Control-Driven Task-Level Parallelism (CDTLP), follows standard C semantics for example: function parameters must be available before the function is called. This means that non-stream I/O parameters are provided to the kernel at the start of its execution and remain constant until the kernel completes. Synchronization points, such as the function start and end, allow for predictable updates of these parameters.
In contrast, Data-Driven Task-Level Parallelism (DTLP) designs operate similarly to RTL designs. These kernels run continuously from the moment the FPGA is programmed until a reset occurs. There are no function starts or completion points where non-stream I/O parameters can be updated in the traditional sense because the kernel is always active.
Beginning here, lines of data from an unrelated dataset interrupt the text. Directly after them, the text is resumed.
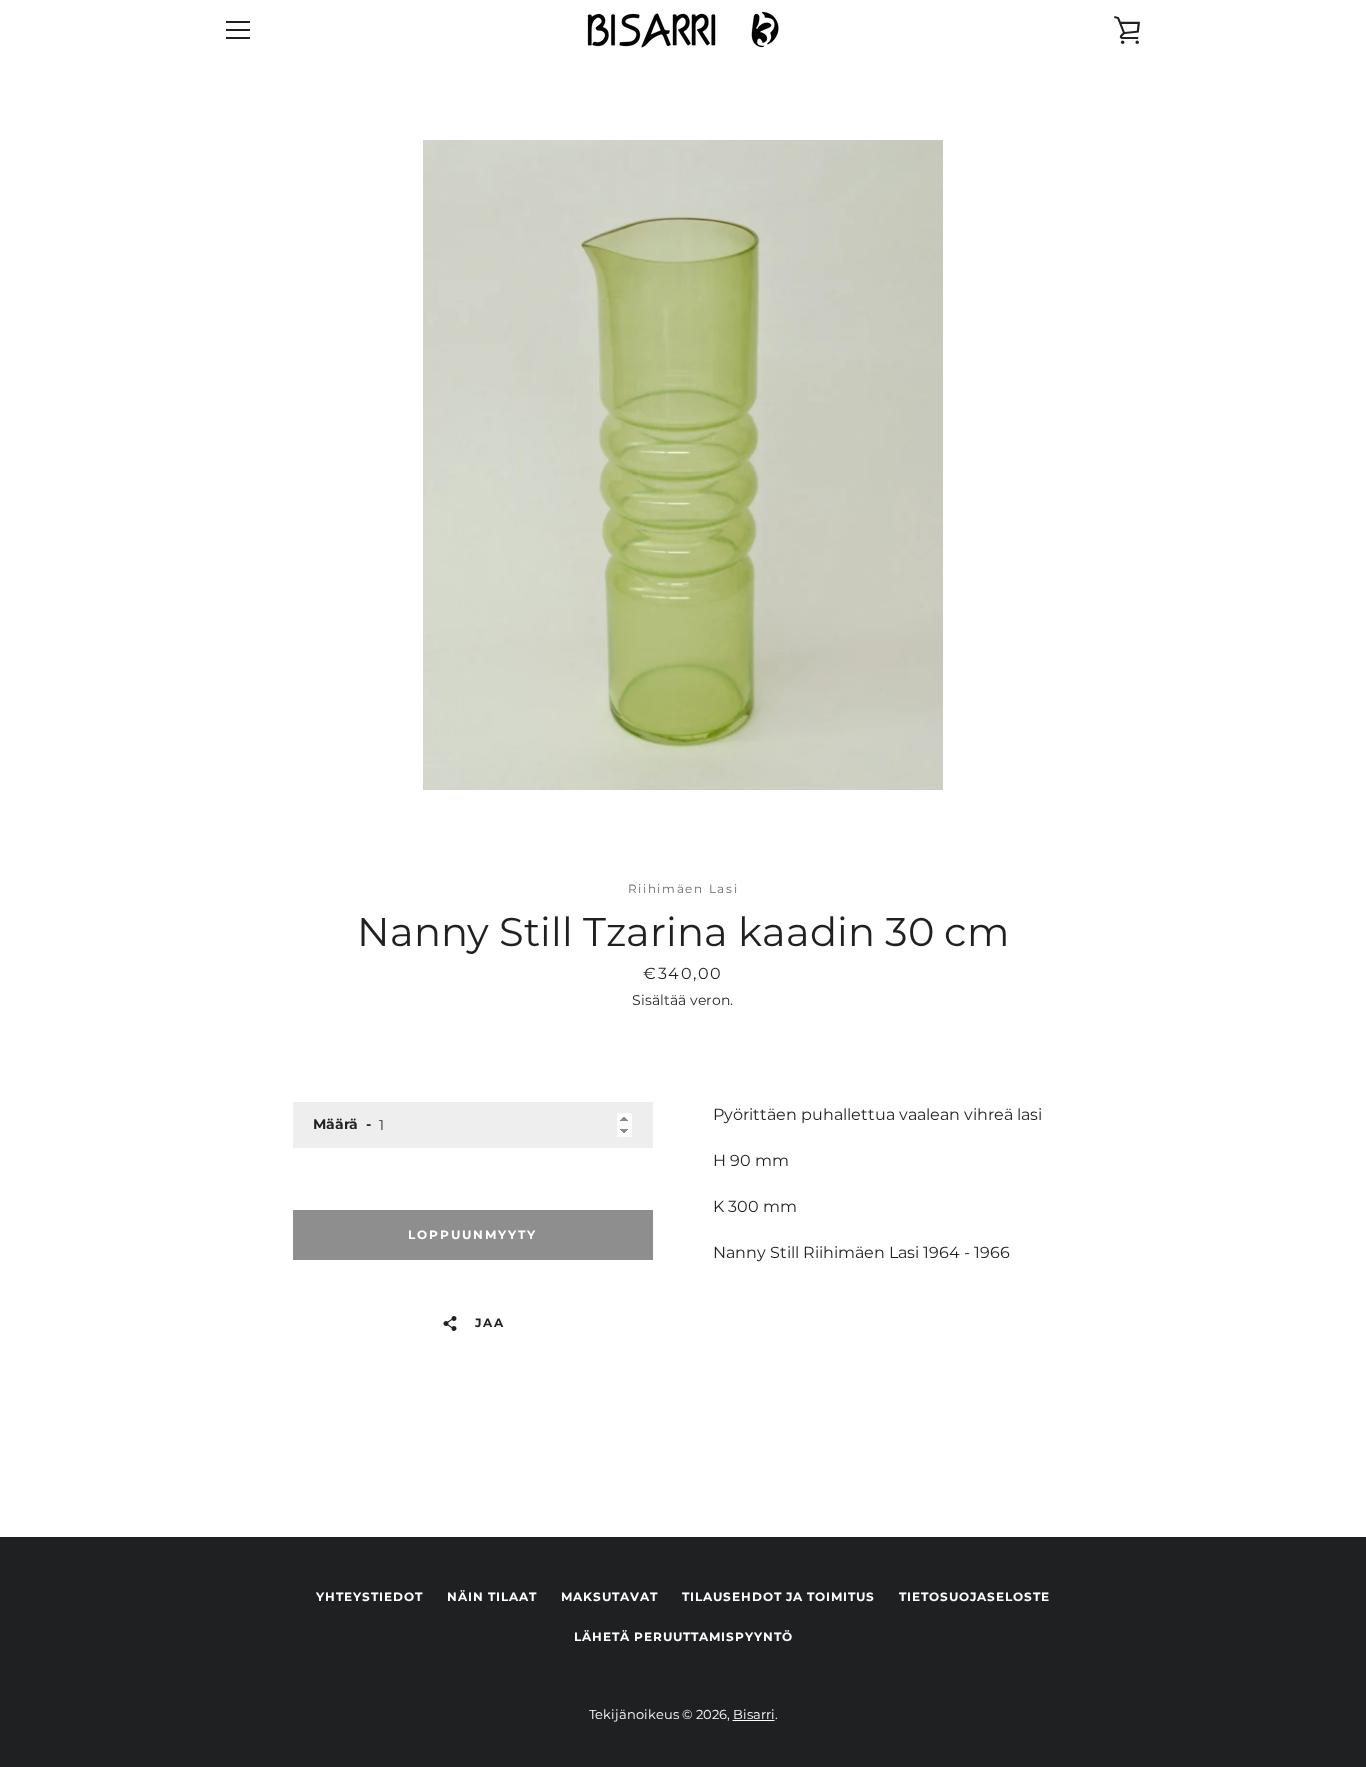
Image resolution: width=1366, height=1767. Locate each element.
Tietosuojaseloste (974, 1596)
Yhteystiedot (369, 1596)
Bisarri (754, 1714)
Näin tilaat (492, 1596)
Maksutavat (609, 1596)
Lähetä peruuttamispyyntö (683, 1636)
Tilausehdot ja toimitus (778, 1596)
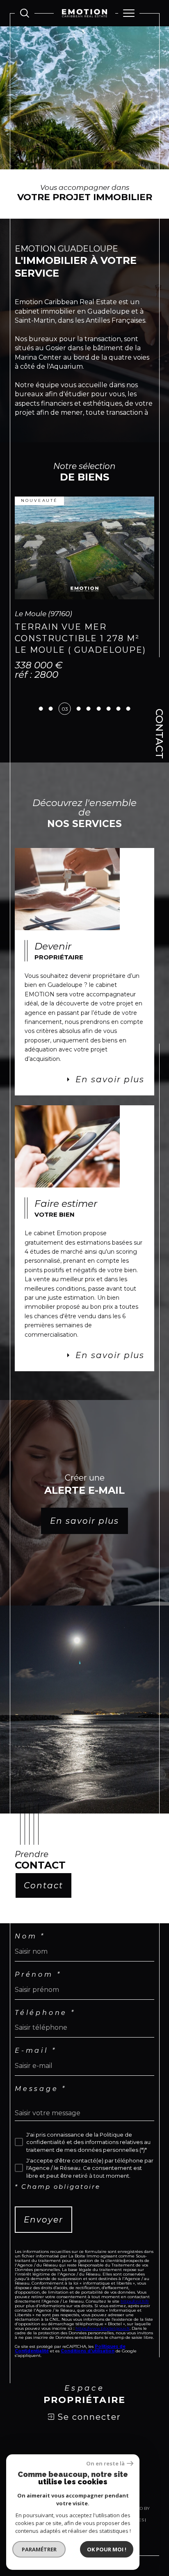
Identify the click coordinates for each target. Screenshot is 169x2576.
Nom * (30, 1969)
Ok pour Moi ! (106, 2549)
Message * (40, 2122)
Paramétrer (39, 2549)
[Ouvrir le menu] (128, 13)
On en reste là (105, 2463)
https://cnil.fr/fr (135, 2334)
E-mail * (35, 2084)
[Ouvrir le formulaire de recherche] (25, 13)
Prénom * (38, 2008)
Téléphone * (45, 2046)
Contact (159, 734)
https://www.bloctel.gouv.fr (102, 2361)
Despite the lack of synchronization points in DTLP designs, non-stream I/O can still be supported with a key consideration: the kernel designer does not require precise timing for when these non-stream inputs change. The important aspect is that the kernel can access the updated data at some point during its continuous execution.
There are two types of behaviors for non-stream I/O:
- Case (a): Can change at any time, regardless of whether the kernel is executing or idle. Kernels whose arguments are modeled using the hls::direct I/O class can change the value at any point in the kernel execution. The kernel designer is not particular about the timing of the change if the kernel can see the updated values at some point in future time.
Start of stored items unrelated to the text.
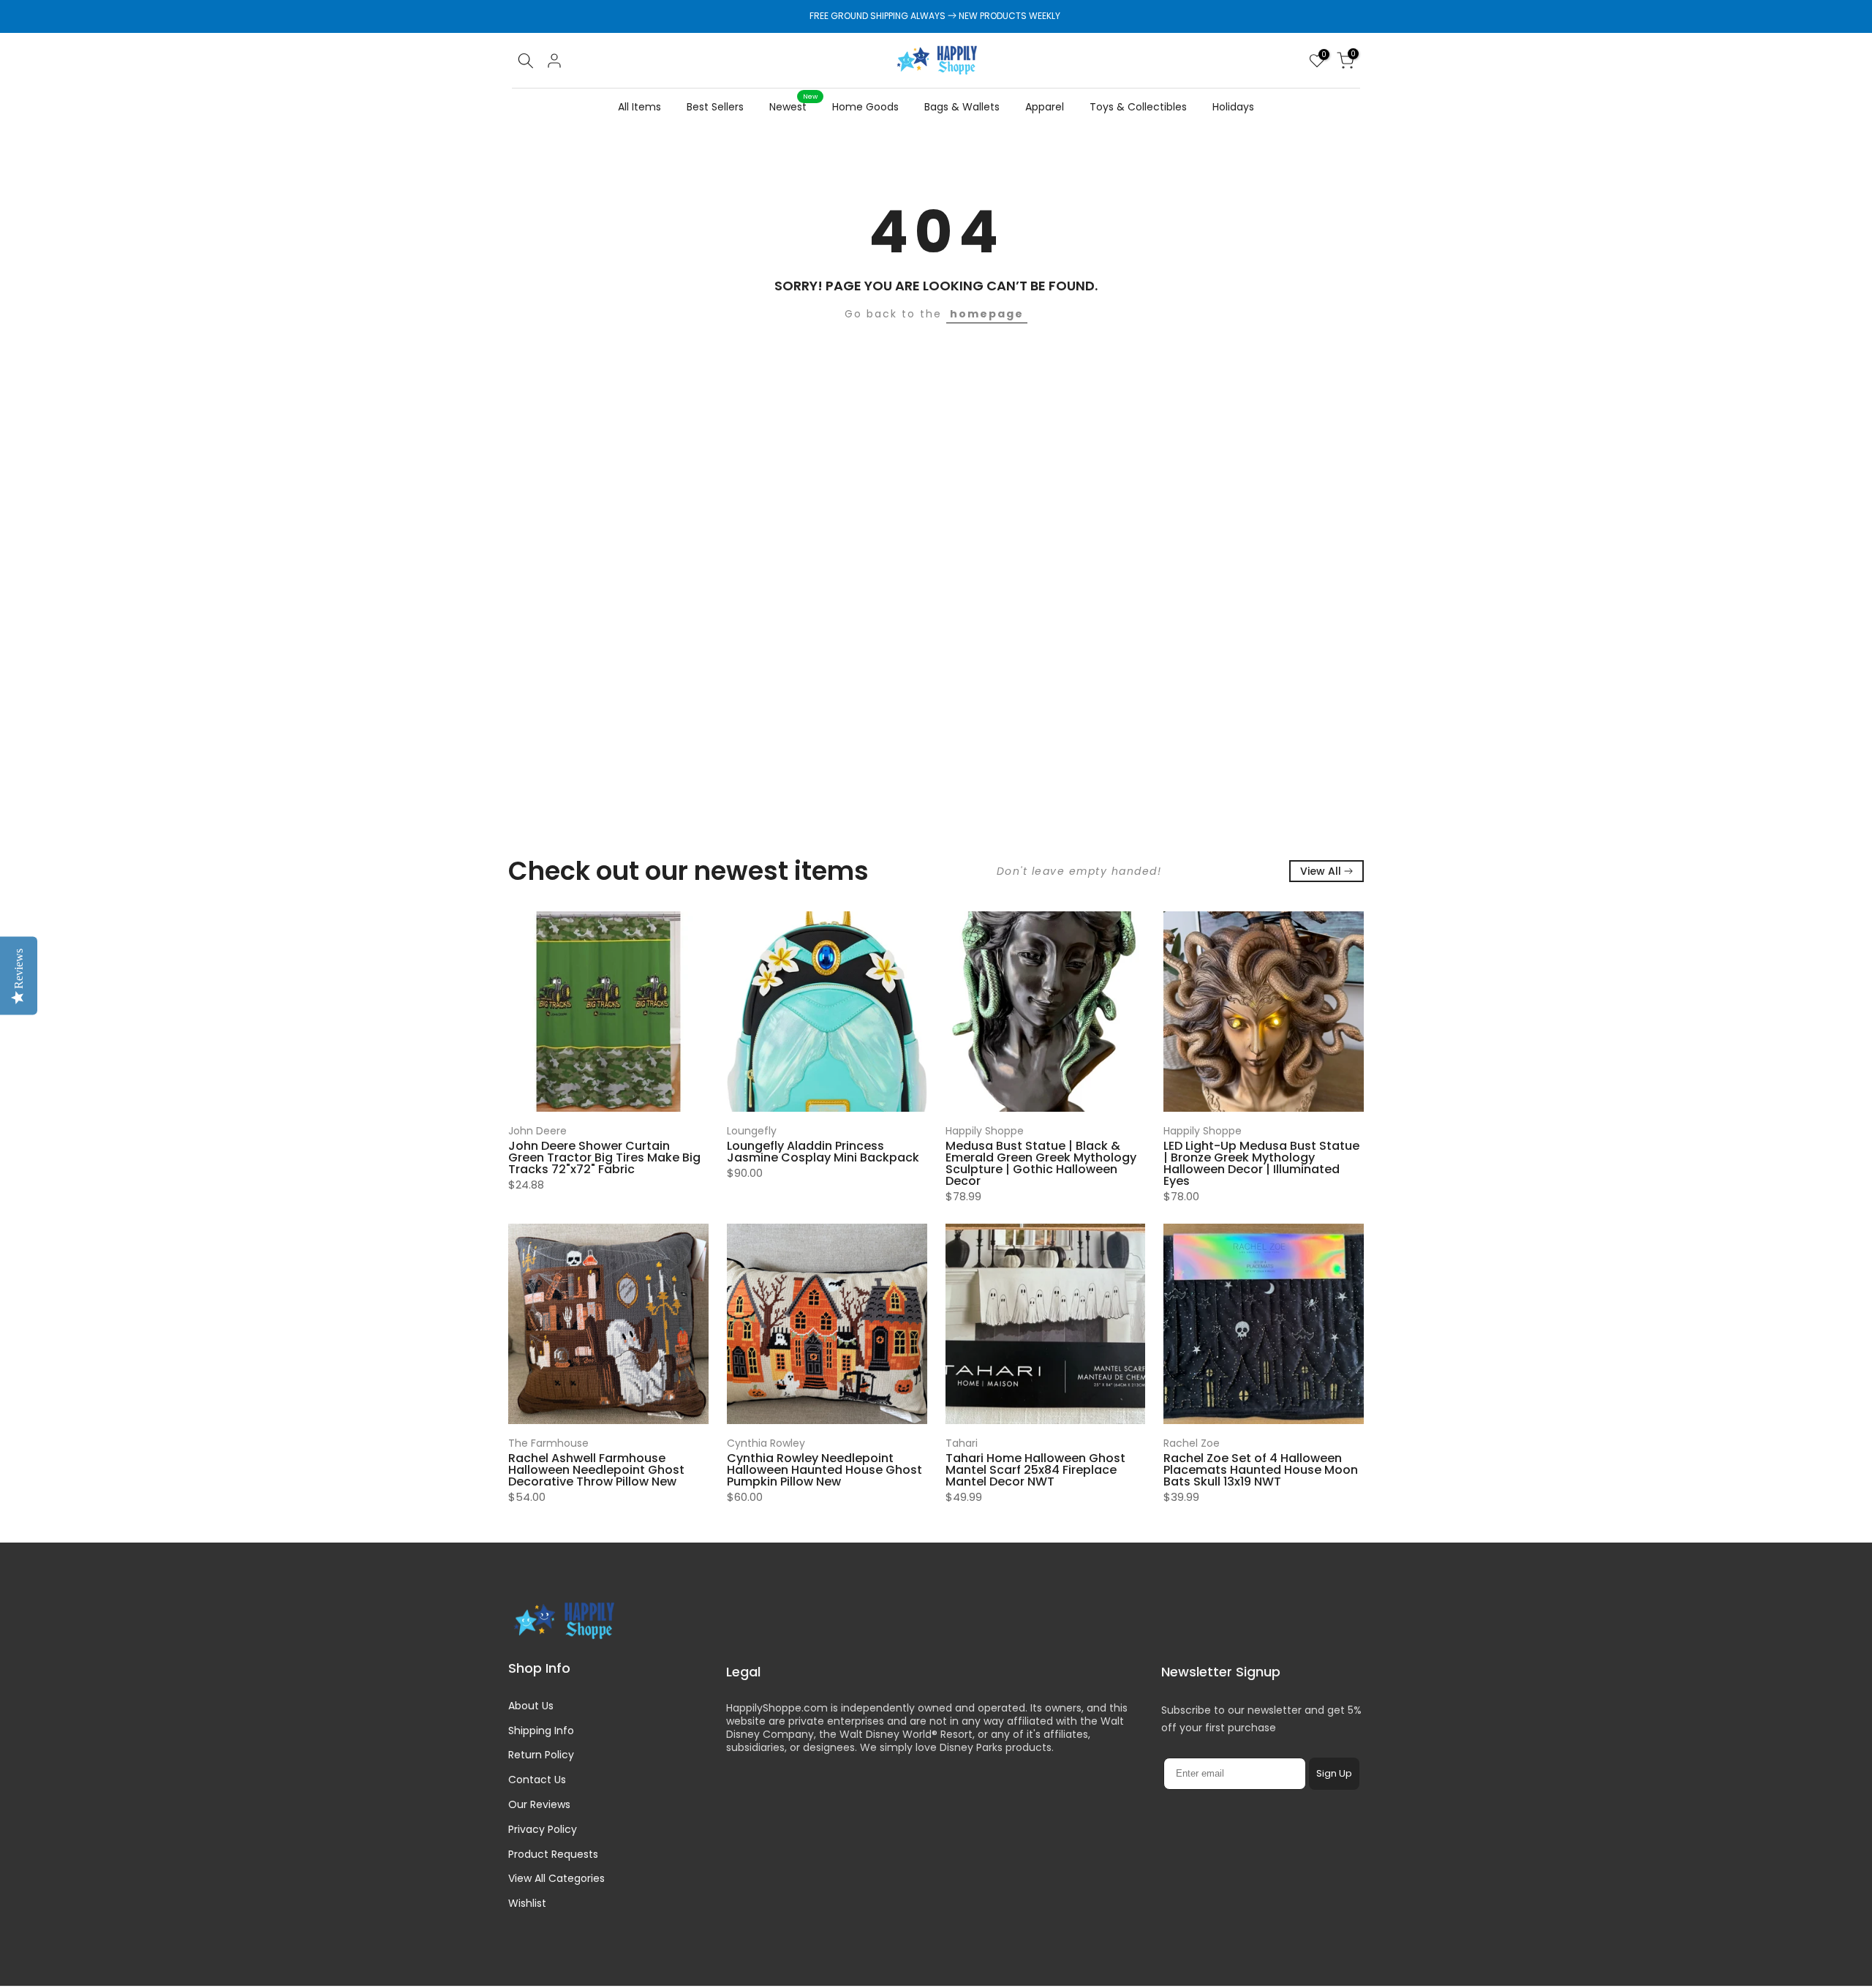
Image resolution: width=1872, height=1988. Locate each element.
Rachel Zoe (1191, 1443)
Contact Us (537, 1779)
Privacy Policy (542, 1829)
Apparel (1044, 106)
- Case (b): The I/O never changes during the whole execution of the kernel. The inputs that only change when the kernel is idle are, by default, treated as stable by the compiler. This means the compiler assumes these inputs will remain constant during the active execution of the kernel.
The Stable Memory I/O should be marked as stable
in the KPN context as shown in the following code example.
void write_process(hls::stream<int>& in,
hls::stream<int>& out,
int* mem)
{
#pragma HLS PIPELINE off
int val;
static int addr = 0;
in.read(val);
if (addr >= 32)
addr = 0;
//hls::print("writing %d\n", addr);
mem[addr] = val;
addr++;
val = mem[addr-1];
out.write(val);
}
...
...
...
...
void stable_pointer(int* mem,
hls::stream<int>& in,
hls::stream<int>& out)
{
#pragma HLS DATAFLOW
#pragma HLS INTERFACE mode=s_axilite port=mem offset=30
#pragma HLS INTERFACE mode=m_axi bundle=gmem depth=256 max_read_burst_length=16 \
max_widen_bitwidth=512 max_write_burst_length=16 num_read_outstanding=16 \
num_write_outstanding=16 port=mem
#pragma HLS stable variable=mem
hls_thread_local hls::stream<int> int_fifo("int_fifo");
#pragma HLS STREAM depth=512 type=fifo variable=int_fifo
hls_thread_local hls::stream<int> int_fifo2("int_fifo2");
#pragma HLS STREAM depth=512 type=fifo variable=int_fifo2
hls_thread_local hls::task t1(process_23, in, int_fifo);
hls_thread_local hls::task t2(process_11, int_fifo, int_fifo2);
hls_thread_local hls::task t3(write_process, int_fifo2, out, mem);
}
For both C/RTL Co-simulation the un-synchronized access needs to be
enabled for hls::task
and M_AXI interfaces via the cosim.enable_tasks_with_m_axi
command as described in Co-Simulation Configuration.